:: PARTS OF THE EXERCISE ::
(A) Retype everything in the rat growth-restriction abstract from "Being born small" down to "restricted (F1) fathers.".
(B) Write what comes next in the rat growth-restriction abstract, picking up after its last sentence.

:: PROVIDED PASSAGE ::

───

Being born small increases cardio-renal and metabolic disease risk which are not limited to the first generation (F1) but can be transmitted to the next generation (F2) with limited evidence of paternal line transmission. We characterised cardio-renal and metabolic phenotype of F2 offspring born to normally grown and growth restricted (F1) fathers.
Late gestation rat uteroplacental insufficiency was induced (Restricted) or sham (Control) surgery in F0. F1 males were mated with normal females. F2 offspring body weight was not different at birth. Males, but not females, from Restricted fathers had altered glucose control following an IPGTT at 6 months (higher area under glucose curve; reduced first phase insulin secretion). Creatinine clearance was reduced in Restricted males at 6 months. Restricted F2 males had evidence of increased left ventricular wall thickness (+10%), left ventricular hypertrophy (+10% at post mortem) and concentric remodelling (echocardiography) which emerged at 16 months in the absence of altered heart contractility. Tail cuff blood pressure was not different at 6, 9, 12 and 16 months of age. Systolic and mean arterial blood pressure (telemetry) at 16 months, was increased during both 12h light and 12h dark periods and was elevated in response to restraint stress (at 30 minutes) and sustained into the early recovery period.

───

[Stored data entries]
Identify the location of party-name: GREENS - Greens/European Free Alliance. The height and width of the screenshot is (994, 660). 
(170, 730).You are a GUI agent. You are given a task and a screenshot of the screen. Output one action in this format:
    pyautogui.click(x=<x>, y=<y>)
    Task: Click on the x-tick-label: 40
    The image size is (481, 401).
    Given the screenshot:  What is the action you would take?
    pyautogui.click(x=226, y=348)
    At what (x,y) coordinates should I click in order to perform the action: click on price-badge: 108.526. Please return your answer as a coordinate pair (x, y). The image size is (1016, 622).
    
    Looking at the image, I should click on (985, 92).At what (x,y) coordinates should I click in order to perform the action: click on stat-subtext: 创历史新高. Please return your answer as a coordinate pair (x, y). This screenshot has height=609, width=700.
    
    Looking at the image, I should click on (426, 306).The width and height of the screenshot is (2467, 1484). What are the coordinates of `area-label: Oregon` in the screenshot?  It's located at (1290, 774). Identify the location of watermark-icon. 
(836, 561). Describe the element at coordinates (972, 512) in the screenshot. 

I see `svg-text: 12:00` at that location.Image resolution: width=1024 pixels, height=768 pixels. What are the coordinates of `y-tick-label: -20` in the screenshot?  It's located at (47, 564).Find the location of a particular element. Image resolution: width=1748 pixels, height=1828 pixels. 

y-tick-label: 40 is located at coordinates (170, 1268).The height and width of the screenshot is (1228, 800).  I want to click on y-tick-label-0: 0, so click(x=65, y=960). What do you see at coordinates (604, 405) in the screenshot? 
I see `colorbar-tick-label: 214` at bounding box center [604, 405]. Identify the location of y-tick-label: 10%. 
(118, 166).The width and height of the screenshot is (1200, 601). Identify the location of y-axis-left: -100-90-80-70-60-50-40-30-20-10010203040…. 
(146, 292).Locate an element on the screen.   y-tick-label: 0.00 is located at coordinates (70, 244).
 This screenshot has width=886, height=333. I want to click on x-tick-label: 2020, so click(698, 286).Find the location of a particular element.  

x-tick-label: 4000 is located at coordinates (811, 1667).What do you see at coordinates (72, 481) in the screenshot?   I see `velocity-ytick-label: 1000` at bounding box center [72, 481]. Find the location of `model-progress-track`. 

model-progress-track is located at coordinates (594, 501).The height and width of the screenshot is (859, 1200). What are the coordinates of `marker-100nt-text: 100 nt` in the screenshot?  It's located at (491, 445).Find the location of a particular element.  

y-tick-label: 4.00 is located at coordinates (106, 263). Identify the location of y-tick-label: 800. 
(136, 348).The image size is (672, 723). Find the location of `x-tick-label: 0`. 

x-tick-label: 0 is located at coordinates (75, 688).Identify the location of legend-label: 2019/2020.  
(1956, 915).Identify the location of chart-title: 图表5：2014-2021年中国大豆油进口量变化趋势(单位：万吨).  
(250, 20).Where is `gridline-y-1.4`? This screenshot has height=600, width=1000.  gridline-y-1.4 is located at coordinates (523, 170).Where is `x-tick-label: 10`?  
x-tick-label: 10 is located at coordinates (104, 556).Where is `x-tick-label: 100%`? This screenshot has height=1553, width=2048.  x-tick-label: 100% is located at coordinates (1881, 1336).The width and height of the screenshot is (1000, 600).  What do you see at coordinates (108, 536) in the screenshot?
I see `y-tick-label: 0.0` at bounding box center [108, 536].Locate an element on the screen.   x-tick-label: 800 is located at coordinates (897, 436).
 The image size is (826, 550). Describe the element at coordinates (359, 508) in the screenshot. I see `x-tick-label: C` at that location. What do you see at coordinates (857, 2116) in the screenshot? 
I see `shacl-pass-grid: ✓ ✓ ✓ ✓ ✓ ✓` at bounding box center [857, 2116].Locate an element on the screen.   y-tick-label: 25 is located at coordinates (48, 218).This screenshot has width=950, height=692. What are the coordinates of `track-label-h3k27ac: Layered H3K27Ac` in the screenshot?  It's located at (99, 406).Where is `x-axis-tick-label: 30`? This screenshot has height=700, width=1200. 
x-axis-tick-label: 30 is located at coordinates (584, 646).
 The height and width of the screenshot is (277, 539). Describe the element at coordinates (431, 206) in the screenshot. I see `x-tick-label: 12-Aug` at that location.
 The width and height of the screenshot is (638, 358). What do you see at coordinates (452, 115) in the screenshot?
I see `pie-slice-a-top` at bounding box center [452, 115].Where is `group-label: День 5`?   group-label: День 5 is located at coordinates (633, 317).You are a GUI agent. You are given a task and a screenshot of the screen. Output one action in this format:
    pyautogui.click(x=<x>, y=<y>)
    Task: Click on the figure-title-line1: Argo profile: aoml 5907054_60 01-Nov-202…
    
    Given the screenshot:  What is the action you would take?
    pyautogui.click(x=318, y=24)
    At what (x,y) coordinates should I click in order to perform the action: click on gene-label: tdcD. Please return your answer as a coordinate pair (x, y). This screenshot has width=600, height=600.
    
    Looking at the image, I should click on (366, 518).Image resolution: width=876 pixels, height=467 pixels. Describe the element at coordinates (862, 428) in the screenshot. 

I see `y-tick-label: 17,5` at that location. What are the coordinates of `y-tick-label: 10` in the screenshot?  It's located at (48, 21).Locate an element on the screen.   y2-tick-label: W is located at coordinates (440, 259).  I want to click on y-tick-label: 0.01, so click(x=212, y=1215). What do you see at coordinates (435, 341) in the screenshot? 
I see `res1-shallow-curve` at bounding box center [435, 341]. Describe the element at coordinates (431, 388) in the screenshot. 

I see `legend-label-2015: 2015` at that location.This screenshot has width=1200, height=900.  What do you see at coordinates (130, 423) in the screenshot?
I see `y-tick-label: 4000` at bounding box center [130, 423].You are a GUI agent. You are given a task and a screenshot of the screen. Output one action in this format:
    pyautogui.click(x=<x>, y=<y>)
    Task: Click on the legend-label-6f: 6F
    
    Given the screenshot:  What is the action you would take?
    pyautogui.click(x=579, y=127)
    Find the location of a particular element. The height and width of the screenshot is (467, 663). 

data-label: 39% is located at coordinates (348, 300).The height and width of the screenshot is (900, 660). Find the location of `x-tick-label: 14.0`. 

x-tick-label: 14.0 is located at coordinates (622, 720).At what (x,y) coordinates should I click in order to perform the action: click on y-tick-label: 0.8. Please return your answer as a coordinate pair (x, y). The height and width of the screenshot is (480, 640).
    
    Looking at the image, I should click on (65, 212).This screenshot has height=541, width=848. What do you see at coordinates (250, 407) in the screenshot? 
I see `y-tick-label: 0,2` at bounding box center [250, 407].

───

:: LIST OF ANSWERS ::
(A)
Being born small increases cardio-renal and metabolic disease risk which are not limited to the first generation (F1) but can be transmitted to the next generation (F2) with limited evidence of paternal line transmission. We characterised cardio-renal and metabolic phenotype of F2 offspring born to normally grown and growth restricted (F1) fathers.

(B)
F2 offspring, born to F1 growth restricted fathers are not programmed to be born of low birth weight but developed altered glucose control in the absence of obesity. Male offspring developed concentric remodelling, left ventricular hypertrophy and high blood pressure at 16 months. Our findings provide novel evidence of transmission of metabolic effects as well as signs of an adverse cardiovascular phenotype with aging in F2 males via the paternal line in an uteroplacental insufficiency model of growth restriction. Females were protected from these programmed disease risks.